**Qué se pide:** Enumera todas las líneas de los registros que contienen la palabra "Open", copiando cada una completa.

[Entradas para localizar texto y elementos]
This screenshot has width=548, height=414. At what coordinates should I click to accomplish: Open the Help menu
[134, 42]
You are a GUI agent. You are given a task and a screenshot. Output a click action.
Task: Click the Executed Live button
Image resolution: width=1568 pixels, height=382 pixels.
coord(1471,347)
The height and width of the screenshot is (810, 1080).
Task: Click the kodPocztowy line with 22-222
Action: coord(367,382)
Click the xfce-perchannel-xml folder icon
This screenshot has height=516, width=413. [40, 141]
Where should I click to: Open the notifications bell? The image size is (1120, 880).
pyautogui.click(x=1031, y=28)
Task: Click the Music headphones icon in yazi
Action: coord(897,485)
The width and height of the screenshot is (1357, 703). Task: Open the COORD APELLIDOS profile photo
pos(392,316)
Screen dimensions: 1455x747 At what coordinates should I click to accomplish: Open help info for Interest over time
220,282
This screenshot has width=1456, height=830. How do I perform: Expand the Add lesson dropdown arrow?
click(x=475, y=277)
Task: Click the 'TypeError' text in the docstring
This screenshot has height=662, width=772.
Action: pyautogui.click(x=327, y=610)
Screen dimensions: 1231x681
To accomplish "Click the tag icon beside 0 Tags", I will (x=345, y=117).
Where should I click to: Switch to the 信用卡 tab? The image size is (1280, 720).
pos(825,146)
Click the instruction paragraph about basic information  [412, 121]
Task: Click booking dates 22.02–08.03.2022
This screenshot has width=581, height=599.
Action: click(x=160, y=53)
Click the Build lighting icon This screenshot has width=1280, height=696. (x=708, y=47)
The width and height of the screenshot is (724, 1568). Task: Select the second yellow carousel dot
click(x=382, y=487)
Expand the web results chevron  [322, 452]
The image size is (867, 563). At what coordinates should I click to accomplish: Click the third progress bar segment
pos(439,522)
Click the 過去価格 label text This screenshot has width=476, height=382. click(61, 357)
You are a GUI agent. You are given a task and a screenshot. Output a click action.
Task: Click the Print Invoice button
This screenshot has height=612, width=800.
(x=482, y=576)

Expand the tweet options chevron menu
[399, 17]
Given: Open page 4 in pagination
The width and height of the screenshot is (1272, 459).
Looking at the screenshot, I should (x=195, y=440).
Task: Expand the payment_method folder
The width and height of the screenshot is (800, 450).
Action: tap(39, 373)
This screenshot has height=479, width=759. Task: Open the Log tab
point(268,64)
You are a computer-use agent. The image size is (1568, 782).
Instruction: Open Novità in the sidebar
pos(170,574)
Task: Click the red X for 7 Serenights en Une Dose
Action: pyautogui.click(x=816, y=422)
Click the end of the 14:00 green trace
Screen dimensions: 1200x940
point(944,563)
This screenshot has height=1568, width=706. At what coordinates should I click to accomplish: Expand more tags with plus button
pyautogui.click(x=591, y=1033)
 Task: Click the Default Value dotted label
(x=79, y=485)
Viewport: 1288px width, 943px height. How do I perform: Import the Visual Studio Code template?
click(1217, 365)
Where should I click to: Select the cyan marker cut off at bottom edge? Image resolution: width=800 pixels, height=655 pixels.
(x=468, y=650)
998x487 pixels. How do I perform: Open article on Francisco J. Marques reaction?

**Respuesta:**
This screenshot has width=548, height=414. At what coordinates should I click to accomplish: Open the Help menu
Where should I click to: Open the notifications bell? The image size is (1120, 880).
The width and height of the screenshot is (1357, 703). Task: Open the COORD APELLIDOS profile photo
Screen dimensions: 1455x747 At what coordinates should I click to accomplish: Open help info for Interest over time
Given: Open page 4 in pagination
This screenshot has height=479, width=759. Task: Open the Log tab
Instruction: Open Novità in the sidebar
998x487 pixels. How do I perform: Open article on Francisco J. Marques reaction?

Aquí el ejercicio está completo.